Maybe one of the reasons that international mission trips have such appeal is that deep down within us we like the idea of feeling as if we are risking something (not too much, mind you, as the trips are generally fairly safe).

If I can make the case in the sermon that we should take risks, where should I send the listeners to start taking risks?  Does it trivialize the concept to mention little steps of risk-taking?  

I also have this sense that believing a series of theological concepts about God is easier than following Jesus. I've been running into this idea in my sermon preparation fairly often the last year or so.  In fact, last week's sermon alluded to that idea.  

Can you think of times your faith has called you to take a risk?

The following are quotes/stories that I have been playing with in my sermon preparation this week.  A couple of the quotes do not have sources.  These are quotes I found awhile ago when I was less conscious of citing sources.  In recent years, I have become much more vigilant about citing sources.

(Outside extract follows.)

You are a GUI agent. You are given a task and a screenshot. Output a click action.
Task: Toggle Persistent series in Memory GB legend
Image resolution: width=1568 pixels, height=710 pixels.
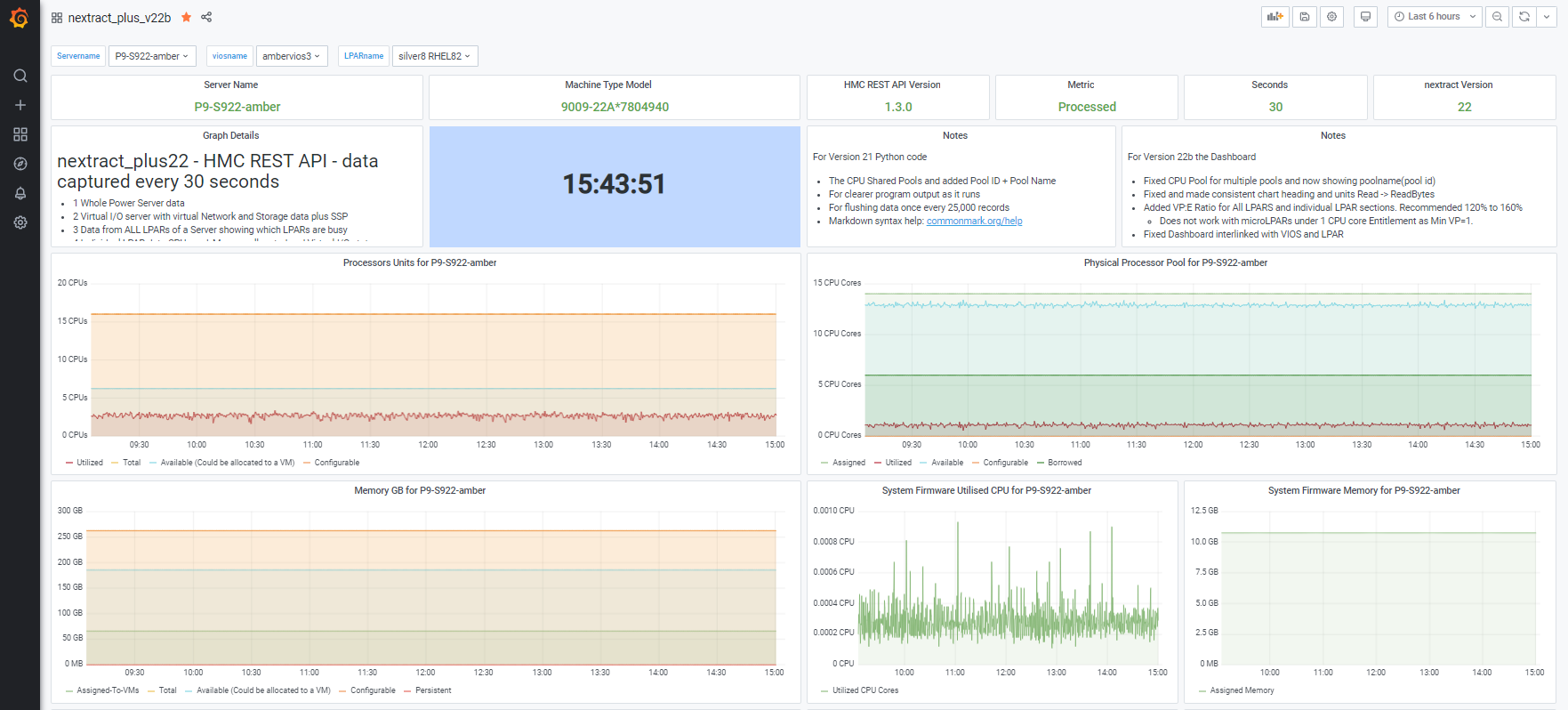(432, 690)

        “There was a  spectrum of belief about life after death in first-century Judaism. The Sadducees, the ruling elite, denied a future life of any sort. This may be because those who believe strongly in the future life were the more ready to risk death in seeking political or religious reform  One can well imagine that existing rulers would not wish to encourage such attitudes. (The Meaning of Jesus:  Two Visions, Marcus J. Borg and N. T. Wright, 112)

        The real reason for the persistent adherence to infant baptism is quite simply the fact that without it the church would suddenly be in a remarkably embarrassing position. Every individual would then have to decide whether he wanted to be a Christian. But how many Christians would there be in that case? The whole concept of a national church (or national religion) would be shaken. That must not happen; and so one proposes argument upon argument for infant baptism and yet cannot speak convincingly because fundamentally he has a bad conscience. The introduction of adult baptism in itself would of course not reform the church which needs reforming. The adherence to infant baptism is only one — a very important one — of many symptoms that the church is not alive and bold, that it is afraid to walk on the water like Peter to meet the Lord, that it therefore does not seek a sure foundation but only deceptive props.
“Die christliche Lehre nach dem Heidelberger Katechismus,” Lectures given at the University of Bonn, Summer Semester, 1947. The Heidelberg Catechism for Today, trans. Shirley Guthrie (John Knox Press, 1964), p. 104.  http://www.inhabitatiodei.com/2009/09/13/baptism-and-nationalism/
           “Being a Christan is less about cautiously avoiding sin than about courageously and actively doing God's will.” ― Dietrich Bonhoeffer  http://www.goodreads.com/author/quotes/29333.Dietrich_Bonhoeffer

       “If I am not careful, I can decide that I am really much happier reading my Bible than I am entering into what God is doing in my own time and place, since shutting the book to go outside will involve the very great risk of taking part in stories that are still taking shape.”  (107)Barbara Brown Taylor, Leaving Church

       “I mean faith as a leap of hospitality, that is, an opening toward an unknown other.  Faith as vulnerability risking relationship.  The other might be God or it might be another human being.” Roadside Religion, Timothy Beal (213)

     Instead of leaving church family members with the well-meaning wish "Take care," we should depart from each other with the urging, “Take risks.”

      "the world is a very small place. if you're not living on the edge, you're taking up too much space."